#### Task item
The data beneath this task has to be reprinted character for character.

#### Supplied data
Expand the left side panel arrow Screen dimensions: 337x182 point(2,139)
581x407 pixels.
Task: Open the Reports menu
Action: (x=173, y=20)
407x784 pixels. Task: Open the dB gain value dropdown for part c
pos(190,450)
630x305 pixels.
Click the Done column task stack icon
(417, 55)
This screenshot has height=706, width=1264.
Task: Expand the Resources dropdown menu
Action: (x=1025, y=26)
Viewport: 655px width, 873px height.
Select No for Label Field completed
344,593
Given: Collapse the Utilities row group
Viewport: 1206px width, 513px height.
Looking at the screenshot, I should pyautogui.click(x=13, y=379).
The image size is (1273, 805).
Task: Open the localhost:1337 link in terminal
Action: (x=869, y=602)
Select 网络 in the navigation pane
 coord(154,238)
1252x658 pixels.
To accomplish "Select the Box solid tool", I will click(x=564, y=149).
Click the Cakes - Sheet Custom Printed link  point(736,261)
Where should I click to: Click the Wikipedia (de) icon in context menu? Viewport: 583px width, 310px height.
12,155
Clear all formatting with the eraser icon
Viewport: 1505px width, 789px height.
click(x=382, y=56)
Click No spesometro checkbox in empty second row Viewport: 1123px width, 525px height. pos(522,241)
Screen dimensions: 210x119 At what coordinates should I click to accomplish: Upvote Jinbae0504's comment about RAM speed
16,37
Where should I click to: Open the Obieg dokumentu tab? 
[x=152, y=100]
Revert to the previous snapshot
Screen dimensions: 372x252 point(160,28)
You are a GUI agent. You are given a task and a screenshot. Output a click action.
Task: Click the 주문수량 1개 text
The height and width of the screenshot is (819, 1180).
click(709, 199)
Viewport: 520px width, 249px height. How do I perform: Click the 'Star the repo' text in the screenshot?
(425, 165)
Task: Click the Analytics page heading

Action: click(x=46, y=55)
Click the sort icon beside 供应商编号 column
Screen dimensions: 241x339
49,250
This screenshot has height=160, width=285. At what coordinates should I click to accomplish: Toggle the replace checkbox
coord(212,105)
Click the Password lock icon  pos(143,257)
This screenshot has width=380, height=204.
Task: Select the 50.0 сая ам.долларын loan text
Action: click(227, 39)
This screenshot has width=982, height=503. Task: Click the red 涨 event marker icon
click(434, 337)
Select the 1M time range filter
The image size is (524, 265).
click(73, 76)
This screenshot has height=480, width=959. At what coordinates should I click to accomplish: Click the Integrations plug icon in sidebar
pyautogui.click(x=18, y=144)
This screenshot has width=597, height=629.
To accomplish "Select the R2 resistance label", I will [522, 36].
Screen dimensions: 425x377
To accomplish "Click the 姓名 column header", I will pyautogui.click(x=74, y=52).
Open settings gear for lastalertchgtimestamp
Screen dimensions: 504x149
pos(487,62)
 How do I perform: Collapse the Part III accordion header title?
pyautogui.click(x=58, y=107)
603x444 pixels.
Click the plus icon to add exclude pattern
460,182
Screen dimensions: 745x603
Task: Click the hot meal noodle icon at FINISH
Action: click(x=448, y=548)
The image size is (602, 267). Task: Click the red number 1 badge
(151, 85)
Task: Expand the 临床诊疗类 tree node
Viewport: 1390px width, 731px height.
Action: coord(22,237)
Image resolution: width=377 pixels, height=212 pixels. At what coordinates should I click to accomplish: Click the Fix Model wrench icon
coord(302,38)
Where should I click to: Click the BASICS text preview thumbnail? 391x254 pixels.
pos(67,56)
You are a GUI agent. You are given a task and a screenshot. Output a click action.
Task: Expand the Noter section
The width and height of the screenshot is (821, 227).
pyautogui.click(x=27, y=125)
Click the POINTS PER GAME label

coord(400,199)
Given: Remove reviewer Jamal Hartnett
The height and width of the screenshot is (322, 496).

#### Task solution
Expand the left side panel arrow Screen dimensions: 337x182 point(2,139)
581x407 pixels.
Task: Open the Reports menu
Action: (x=173, y=20)
407x784 pixels. Task: Open the dB gain value dropdown for part c
pos(190,450)
630x305 pixels.
Click the Done column task stack icon
(417, 55)
This screenshot has height=706, width=1264.
Task: Expand the Resources dropdown menu
Action: (x=1025, y=26)
Viewport: 655px width, 873px height.
Select No for Label Field completed
344,593
Given: Collapse the Utilities row group
Viewport: 1206px width, 513px height.
Looking at the screenshot, I should pyautogui.click(x=13, y=379).
The image size is (1273, 805).
Task: Open the localhost:1337 link in terminal
Action: (x=869, y=602)
Select 网络 in the navigation pane
 coord(154,238)
1252x658 pixels.
To accomplish "Select the Box solid tool", I will click(x=564, y=149).
Click the Cakes - Sheet Custom Printed link  point(736,261)
Where should I click to: Click the Wikipedia (de) icon in context menu? Viewport: 583px width, 310px height.
12,155
Clear all formatting with the eraser icon
Viewport: 1505px width, 789px height.
click(x=382, y=56)
Click No spesometro checkbox in empty second row Viewport: 1123px width, 525px height. pos(522,241)
Screen dimensions: 210x119 At what coordinates should I click to accomplish: Upvote Jinbae0504's comment about RAM speed
16,37
Where should I click to: Open the Obieg dokumentu tab? 
[x=152, y=100]
Revert to the previous snapshot
Screen dimensions: 372x252 point(160,28)
You are a GUI agent. You are given a task and a screenshot. Output a click action.
Task: Click the 주문수량 1개 text
The height and width of the screenshot is (819, 1180).
click(709, 199)
Viewport: 520px width, 249px height. How do I perform: Click the 'Star the repo' text in the screenshot?
(425, 165)
Task: Click the Analytics page heading

Action: click(x=46, y=55)
Click the sort icon beside 供应商编号 column
Screen dimensions: 241x339
49,250
This screenshot has height=160, width=285. At what coordinates should I click to accomplish: Toggle the replace checkbox
coord(212,105)
Click the Password lock icon  pos(143,257)
This screenshot has width=380, height=204.
Task: Select the 50.0 сая ам.долларын loan text
Action: click(227, 39)
This screenshot has width=982, height=503. Task: Click the red 涨 event marker icon
click(434, 337)
Select the 1M time range filter
The image size is (524, 265).
click(73, 76)
This screenshot has height=480, width=959. At what coordinates should I click to accomplish: Click the Integrations plug icon in sidebar
pyautogui.click(x=18, y=144)
This screenshot has width=597, height=629.
To accomplish "Select the R2 resistance label", I will [522, 36].
Screen dimensions: 425x377
To accomplish "Click the 姓名 column header", I will pyautogui.click(x=74, y=52).
Open settings gear for lastalertchgtimestamp
Screen dimensions: 504x149
pos(487,62)
 How do I perform: Collapse the Part III accordion header title?
pyautogui.click(x=58, y=107)
603x444 pixels.
Click the plus icon to add exclude pattern
460,182
Screen dimensions: 745x603
Task: Click the hot meal noodle icon at FINISH
Action: click(x=448, y=548)
The image size is (602, 267). Task: Click the red number 1 badge
(151, 85)
Task: Expand the 临床诊疗类 tree node
Viewport: 1390px width, 731px height.
Action: coord(22,237)
Image resolution: width=377 pixels, height=212 pixels. At what coordinates should I click to accomplish: Click the Fix Model wrench icon
coord(302,38)
Where should I click to: Click the BASICS text preview thumbnail? 391x254 pixels.
pos(67,56)
You are a GUI agent. You are given a task and a screenshot. Output a click action.
Task: Expand the Noter section
The width and height of the screenshot is (821, 227).
pyautogui.click(x=27, y=125)
Click the POINTS PER GAME label

coord(400,199)
Given: Remove reviewer Jamal Hartnett
The height and width of the screenshot is (322, 496).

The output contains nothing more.